Diese – recht weitgehende – Bindung an das Unionsrecht fand im Unterhaus keine Mehrheit, der Backstop wurde durch das am 17.10.2019 mit Premierminister Johnson vereinbarte neue Nordirland-Protokoll ersetzt. Es sieht nunmehr zwar noch einen Verbleib Nordirlands im Warenbinnenmarkt der EU, zugleich aber ein Ausscheiden des Vereinigten Königreichs (als Ganzes!) aus der EU-Zollunion vor. Regelungen für einen direkten (!) Marktzugang Großbritanniens in die EU gibt es nicht, so dass dort überhaupt keine gemeinsamen Standards gelten sollen; in Nordirland sollen zwar der warenverkehrsrechtliche Acquis, nicht aber sonstige Standards anwendbar sein. Hat hier die EU aus politischen Gründen in ihren zentralen Forderungen nachgegeben? Einiges spricht dafür: Das komplexe System einer Zollzusammenarbeit soll zwar verhindern, dass Güter aus Großbritannien über Nordirland zollfrei in die EU geliefert werden. Ob das Verfahren funktioniert, das im Übrigen protokollrechtlich nur teilweise ausgearbeitet ist und noch einer Konkretisierung durch das Joint Committee bedarf (mit Vetorecht des Vereinigten Königreichs!), ist keineswegs sicher. Waren, die in Großbritannien z.B. unter zukünftig möglicherweise niedrigeren Umweltschutzstandards kostengünstiger produziert werden, könnten über Nordirland in die EU exportiert werden. Wie Beihilfen kontrolliert werden sollen, wenn sie Zulieferfirmen in Großbritannien zugutekommen, deren Produkte in Nordirland weiterverarbeitet werden und dann mit Kostenvorteilen in die EU gelangen, ist ganz unklar.

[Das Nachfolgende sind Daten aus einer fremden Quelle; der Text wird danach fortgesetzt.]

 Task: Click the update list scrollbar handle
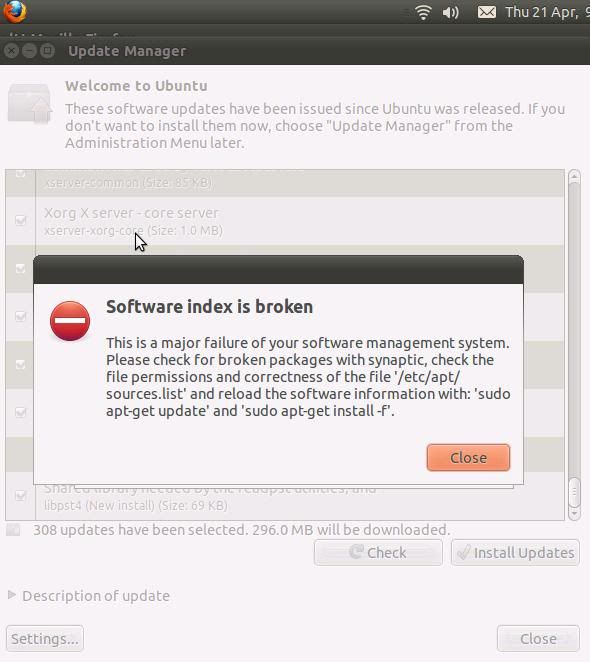[574, 492]
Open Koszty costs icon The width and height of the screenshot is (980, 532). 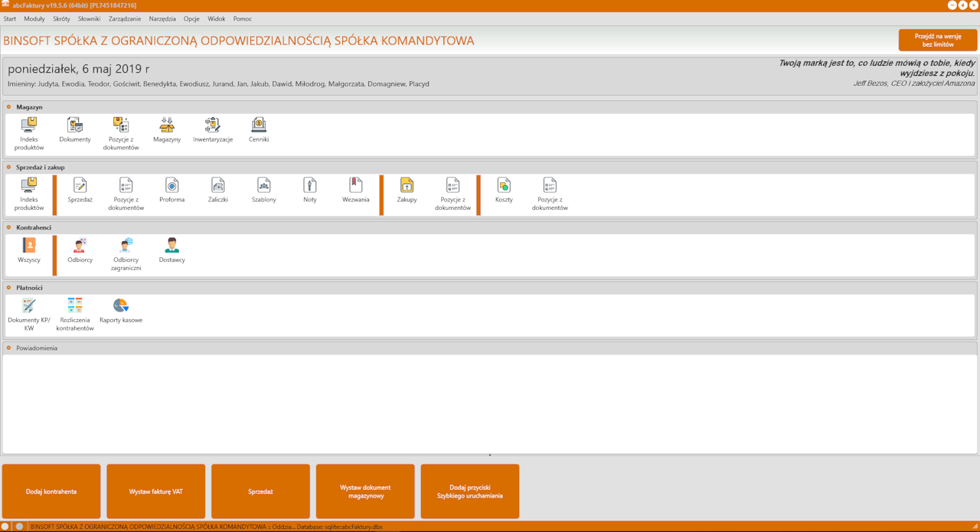[x=504, y=190]
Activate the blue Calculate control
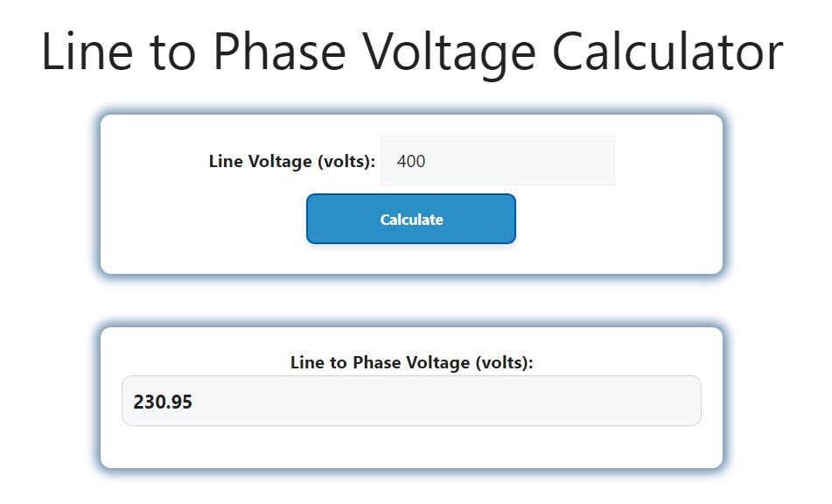 411,219

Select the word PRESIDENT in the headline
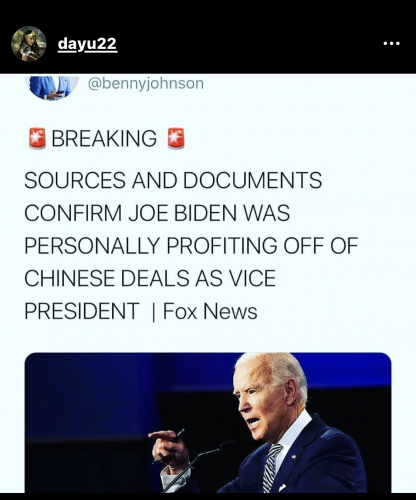[x=82, y=311]
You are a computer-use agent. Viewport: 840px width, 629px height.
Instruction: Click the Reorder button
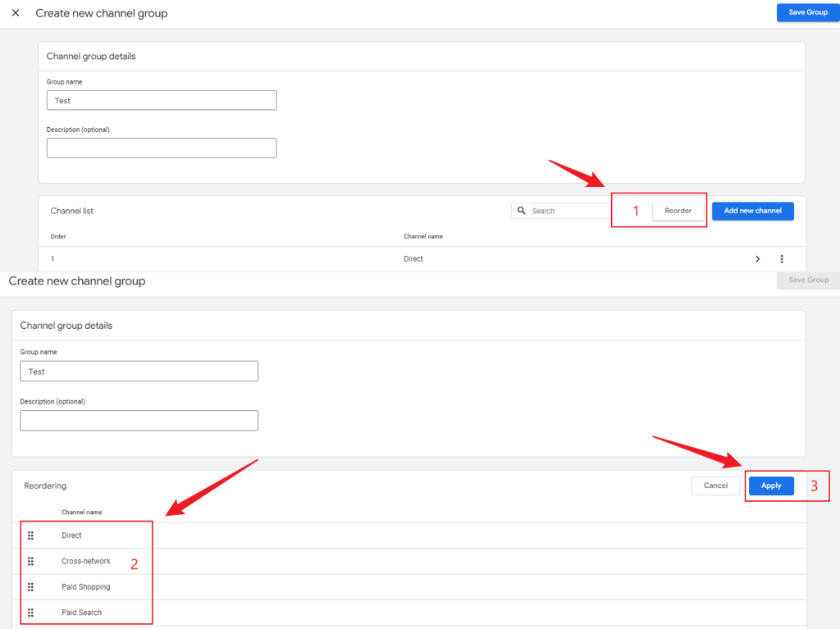(x=678, y=210)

In diesem Sinne ist das neue Nordirland-Protokoll ein Rückschritt für die Integrität des Binnenmarkts und ein bemerkenswerter Erfolg von Boris Johnson. Selbst wenn es gelänge, die Lücken im unionalen Außenzoll zu füllen, könnte Nordirland ein beachtlicher Wirtschaftsaufschwung im Bereich des Handels von britischen Waren über Irland in die EU bevorstehen – zulasten der europäischen Wettbewerber. Offenbar war der zeitliche und politische Druck zu groß, um auf Seiten der EU diesen Bedenken wirksam zu begegnen. Um so mehr sollte die EU bei den Verhandlungen zu einem Freihandelsvertrag auf Wettbewerbsgleichheit Wert legen. Ein Interview von Chefunterhändler Michel Barnier mit dem Guardian (29.10.2019: „Ignore EU regulatory standards at your peril“) lässt insoweit hoffen.